Pyridine-regulated Sb@InSbS3 ultrafine nanoplates as high-capacity and long-cycle anodes for sodium-ion batteries

Sb-based materials exhibit considerable potential for sodium-ion storage owing to their high theoretical capacities. However, the bulk properties of Sb-based materials always result in poor cycling and rate performances. To overcome these issues, pyridine-regulated Sb@InSbS3 ultrafine nanoplates loaded on reduced graphene oxides (Sb@InSbS3@rGO) were designed and synthesized. During the synthesis process, pyridine was initially adopted to coordinate with In3+, and uniformly dispersed In2S3 ultrafine nanoplates on reduced graphene oxide were generated after sulfidation. Next, partial In3+ was exchanged with Sb3+, and Sb@InSbS3@rGO was obtained by using the subsequent annealing method. The unique structure of Sb@InSbS3@rGO effectively shortened the transfer path of sodium ions and electrons and provided a high pseudocapacitance.
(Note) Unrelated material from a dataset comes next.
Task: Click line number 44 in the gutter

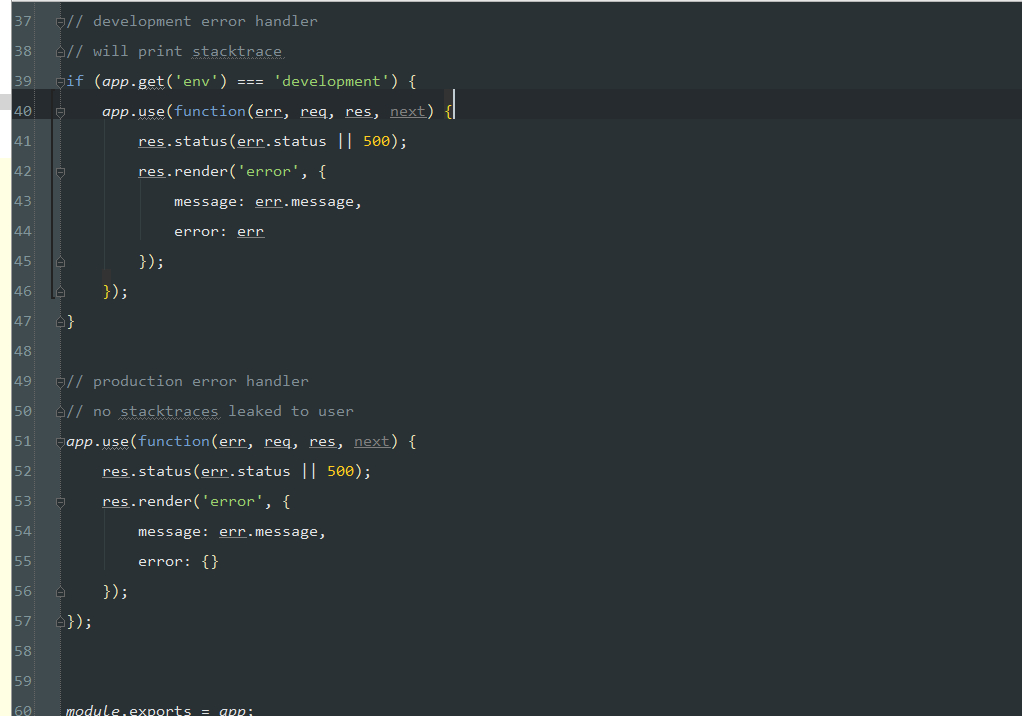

As the anode in sodium-ion batteries, the Sb@InSbS3@rGO electrode demonstrated a significantly higher reversible capacity, better stability (445 mAh·g−1 at 0.1 A·g−1 after 200 cycles and 212 mAh·g−1 at 2 A·g−1 after 1200 cycles), and superior rate (210 mAh·g−1 at 6.4 A·g−1) than the electrode without pyridine (355 mAh·g−1 at 0.1 A·g−1 after 55 cycles and 109 mAh·g−1 at 2 A·g−1 after 770 cycles). Furthermore, full cells were assembled by using the Sb@InSbS3@rGO as anode and Na3V2(PO4)3 as cathode, which demonstrated good cycling and rate performances and exhibited promising application prospects. These results indicate that adjusting the microstructure of electrode materials through coordination balance is A·good strategy for obtaining high-capacity, high-rate, and long-cycle sodium storage performances.